A National Health and Medical Research Council (NHMRC) review panel is looking at letting parents use IVF to choose the gender of their child.

Experts looking at new Health Department rules for IVF clinics suggest IVF could be used to choose the gender of a first child only to avoid genetic diseases like haemophilia, which mostly affects boys.

But some fertility specialists are lobbying for the ability to use IVF to balance families, if a couple had already had three boys and wanted a girl, for example.

“We wouldn’t want to promote any gender bias so that people select the sex of their first child,” NHMRC review chair Professor Ian Olver has told reporters.

“I don’t think there would be an appetite for anything that emphasised one gender over another and allowed people, for cultural or racial reasons, to pick one gender.’’

Prof Olver says the NHMRC has heard the demands for an Israeli-style law in Australia, which would let families choose the sex of a baby if they have children of the same gender already.

“There’s a difference between that and being able to choose your first child because you want a boy... there are cultures where that sort of thing happens,” he said.

Australians have been travelling overseas to access IVF clinics in the US and Asia to get around the ban on gender-selection.

“Some of them may be putting themselves in a less than ideal medical situation to achieve their goal, so that has to be taken into consideration,” Prof Olver said.

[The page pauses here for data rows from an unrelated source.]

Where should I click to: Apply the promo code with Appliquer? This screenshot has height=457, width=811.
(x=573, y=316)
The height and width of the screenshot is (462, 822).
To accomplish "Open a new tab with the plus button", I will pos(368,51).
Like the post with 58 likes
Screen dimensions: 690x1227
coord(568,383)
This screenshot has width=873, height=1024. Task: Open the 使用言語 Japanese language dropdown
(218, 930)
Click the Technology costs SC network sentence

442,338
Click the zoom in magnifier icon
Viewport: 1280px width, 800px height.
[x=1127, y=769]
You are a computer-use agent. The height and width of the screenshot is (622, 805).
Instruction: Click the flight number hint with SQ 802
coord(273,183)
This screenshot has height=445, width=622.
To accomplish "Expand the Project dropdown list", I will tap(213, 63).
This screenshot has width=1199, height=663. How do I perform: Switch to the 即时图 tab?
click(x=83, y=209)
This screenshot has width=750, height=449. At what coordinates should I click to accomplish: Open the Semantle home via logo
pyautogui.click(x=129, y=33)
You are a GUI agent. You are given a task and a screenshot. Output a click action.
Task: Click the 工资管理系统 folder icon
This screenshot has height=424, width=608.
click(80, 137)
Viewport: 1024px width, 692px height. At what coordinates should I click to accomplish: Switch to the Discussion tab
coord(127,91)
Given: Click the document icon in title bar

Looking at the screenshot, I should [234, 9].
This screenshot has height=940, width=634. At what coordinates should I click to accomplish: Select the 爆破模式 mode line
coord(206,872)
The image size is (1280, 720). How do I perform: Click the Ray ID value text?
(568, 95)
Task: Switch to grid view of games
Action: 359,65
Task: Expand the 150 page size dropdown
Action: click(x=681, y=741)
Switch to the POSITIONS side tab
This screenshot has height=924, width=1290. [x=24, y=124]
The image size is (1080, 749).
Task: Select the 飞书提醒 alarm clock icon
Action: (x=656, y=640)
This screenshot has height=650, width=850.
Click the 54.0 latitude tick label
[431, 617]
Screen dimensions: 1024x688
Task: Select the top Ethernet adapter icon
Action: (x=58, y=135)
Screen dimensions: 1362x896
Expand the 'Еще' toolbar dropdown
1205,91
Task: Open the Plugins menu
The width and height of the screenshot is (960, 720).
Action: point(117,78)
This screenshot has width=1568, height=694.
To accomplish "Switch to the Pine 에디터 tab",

Fertility Society of Australia chief Michael Chapman has told News Corp that he supports “gender balancing” in families with two or more children of the same sex.

“I see many distraught couples with three or four children of the same sex who want to have a child of the opposite sex,” he told the Daily Telegraph.

AMA chief Michael Gannon has described sex selection for family balancing as “not an appropriate use of medical science”.